|My husband Daniel and I on our wedding day.|
Saturday, May 17, 2014
The Next Chapter
When Michele invited me to write for Widow’s Voice I was incredibly honoured and also excited at the opportunity to help other widows and widowers, particularly those affected by suicide. I was, however, very nervous about opening up and laying our story out for everyone to see; and potentially judge. My husband Daniel was a conservative and private person, even with his cheeky sense of humour and warm, outgoing, friendly nature. He was the ultimate gentleman – so respectful, fair, classy and not one to push his opinion on others or air dirty laundry in public (just to be clear, not that I consider depression to be ‘dirty laundry’ on any level).
The day after he took his own life I started the never-ending, painful process of telling our world what had happened. I had called his parents and sister the night he died, after he failed to come home from work and police officers eventually came to my door at 10pm notifying me that he was gone. That was the most difficult call of all – telling his family. I was in deep shock so hadn’t felt my own heart break at that point, but I heard theirs shatter and will never forget that night.
Telling our friends and work colleagues was a slightly different experience. I needed to decide, how much would I share? How could I say he’d died by suicide? People wouldn’t believe it – he was so happy, popular and successful. We were only married six weeks … they might assume he didn’t love me (and sadly, I heard that there were some comments made, questioning our relationship, but that’s for another day). I knew he would be disappointed and embarrassed that this was his last chapter. He wasn’t ‘that person’. It just wasn’t supposed to end like that for him.

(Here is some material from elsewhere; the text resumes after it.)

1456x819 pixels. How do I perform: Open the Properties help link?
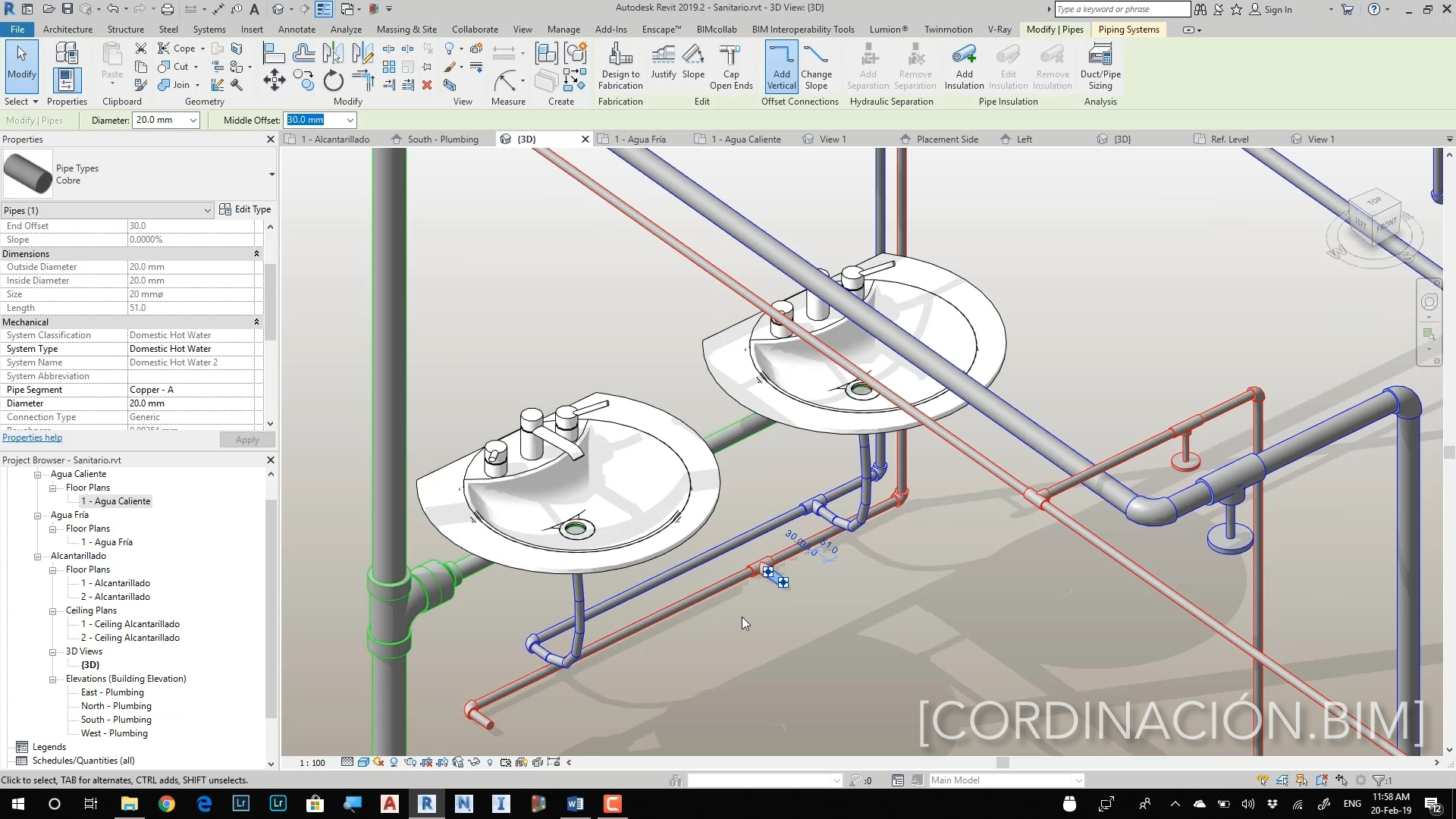pos(32,438)
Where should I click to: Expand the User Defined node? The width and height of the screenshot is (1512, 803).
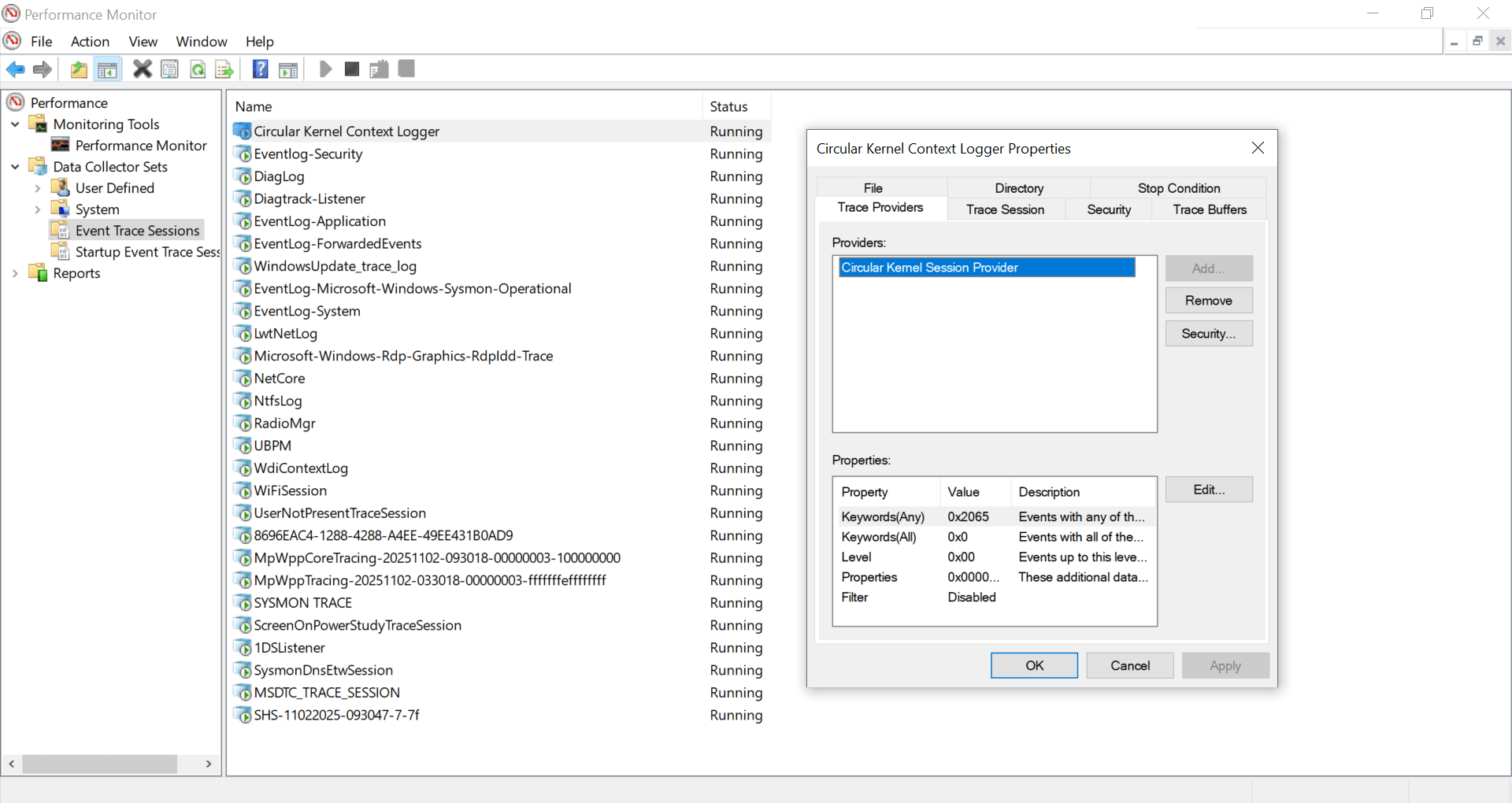(x=37, y=187)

So I decided it wouldn’t. His story would go on because I wouldn’t let his death be his last act. Instead, I would talk about Dan’s depression and suicide. I would work hard to try and understand it myself and then share our story because maybe, if someone had of shared their story with Dan, he might have realised that what he was feeling wasn’t normal and wasn’t ok. He might have been moved to ask for help rather than be silenced by the stigma of mental illness and the ridiculous notion that to admit that you’re not feeling ok means you’re weak or broken; or being an unnecessary burden; or attention-seeking.
I would look people squarely in the eye and say "I lost my husband to depression. He took his life after five weeks on anti-depressants, after becoming convinced that he had dementia and was becoming an inevitable burden on myself and our families." I would brace myself against the waves of pity, shock and disbelief that came when I dropped that bomb and be patient with the ignorant or insensitive comments that sometimes followed, attempting to educate others and push them out of their own pre-conceived assumptions of why people succumb to this disease that is mental illness.
Please don’t think that because I manage to talk about my experience that I find the process easy. I cry every day. I couldn’t function for months … still can’t some days. My family and friends carried me through the darkest days and the horror of his death still haunts me. Just when I start to think I’ve finally made peace with his suicide and can now divert my energy to processing my grief, there it is again, asking ‘why’ or ‘how could this have happened’ or ‘what if’. These questions will never go away, but I’m not as scared of them as I was before and feel better equipped to make my peace with them and let them pass.
So above all else I am grateful that Michele has put her faith and trust in me to talk about Dan’s suicide and my grief here, in the hope that it helps others walking this path beside me. And I’m grateful to you, for reading, for being part of this community and reminding me that I’m not here alone. Thank you, I look forward to sharing my story with you.